By Nicola Bright and Esther Smaill
In our report He reo ka tipu i ngā kura – Growing te reo Māori in schools, we spoke with 40 Māori and non-Māori pou reo from 10 English-medium schools who were actively supporting reo Māori teaching and learning.
Through conversations with these pou reo, we identified four types of good practice that they saw were positively impacting reo Māori teaching and learning – key among these was the practice of strategically planning for reo Māori growth in a school.
What is strategic planning for reo Māori growth?
Some of the schools we visited had undertaken extensive Māori language planning and were able to share important insights about how they had grown their schools’ reo Māori provision over time. This involved setting realistic goals for growing the language in their schools, and putting into place all the necessary steps to achieve their long-term goals.
For example, to increase their reo Māori provision, one school was actively recruiting reo Māori speakers from their own community, either as kaiāwhina who supported other teachers to use more Māori in the classroom, or as consultants who provided PLD for staff. They also encouraged some of these people to become qualified teachers.
Clarity of vision was essential, and schools that had been strategically working to grow te reo Māori provision for a number of years had gotten to the stage where they were able to offer higher levels of Māori language education through dedicated immersion classes. While none of these schools yet had the capability to provide high levels of immersion in te reo Māori across the whole school, they were continually working towards achieving this. These schools were also able to provide whānau – who have a range of aspirations – with more options for learning te reo Māori than most English-medium primary schools.

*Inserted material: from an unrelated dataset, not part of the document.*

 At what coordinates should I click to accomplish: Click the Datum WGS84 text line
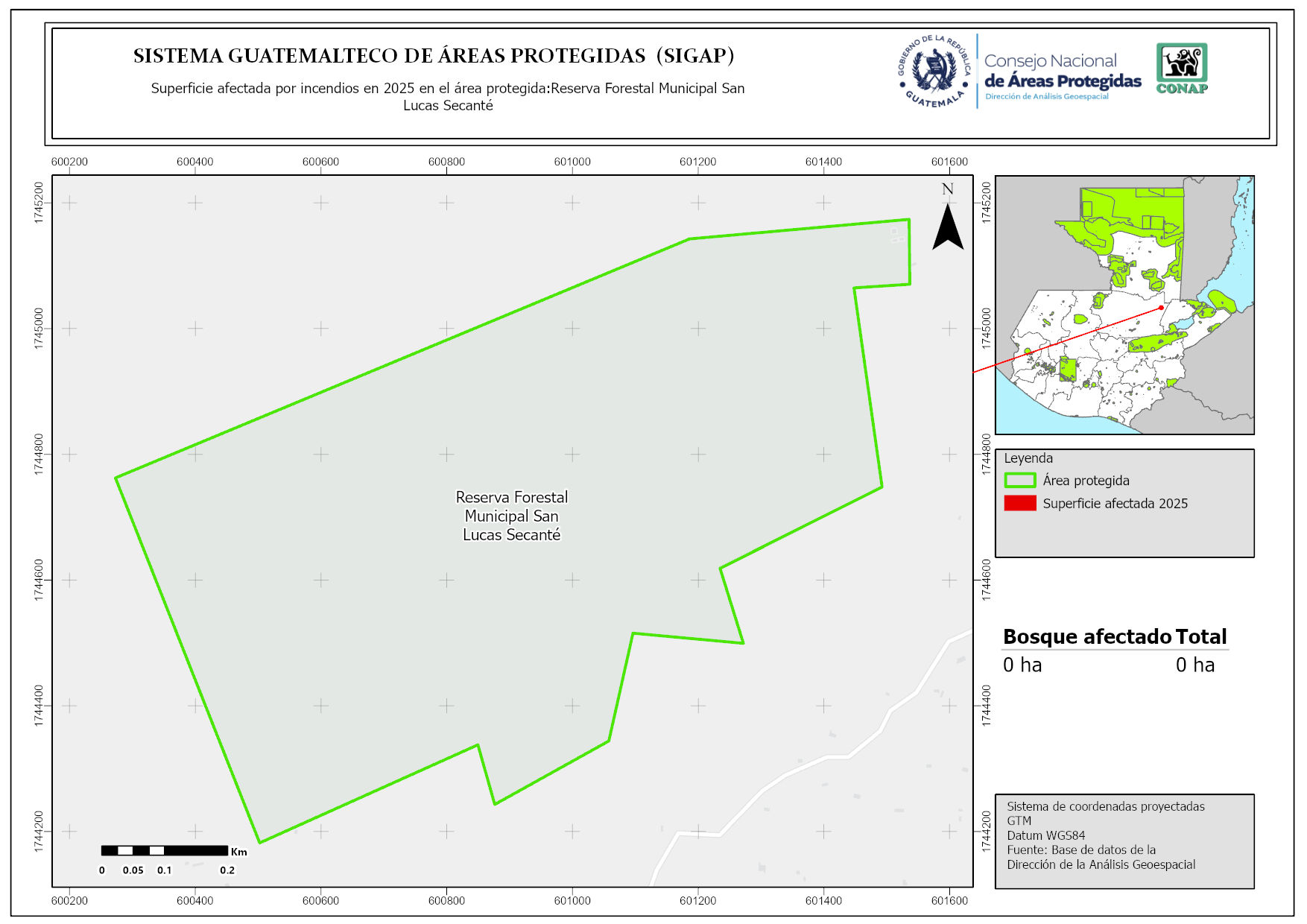click(x=1045, y=835)
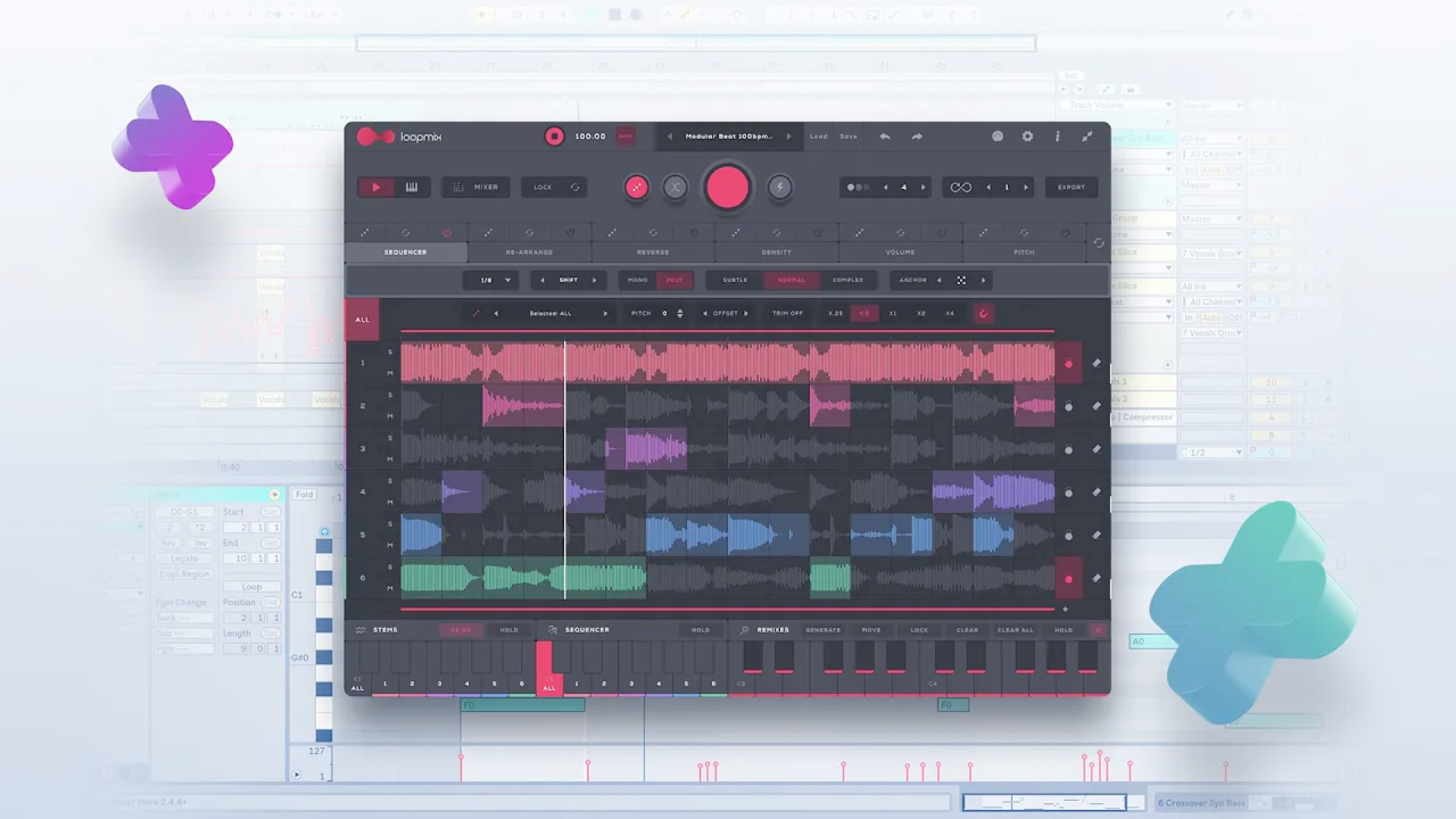The image size is (1456, 819).
Task: Click the info icon in the top bar
Action: click(1058, 136)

Involving and gaining the support of whānau and the wider community is essential to the success of a Māori language plan. Pou reo played a critical role in working with their communities to understand whānau aspirations for te reo Māori and incorporate those aspirations into their planning. In some cases, pou reo – both Māori and non-Māori - were working hard to overcome long held resistance to te reo Māori in their communities and within their own schools.
For schools that are contemplating beginning their reo Māori journey, the development of three-year strategic plans- (these plans will replace charters in all schools from the beginning of 2023), provide a perfect opportunity to work with their communities to get a plan in place now.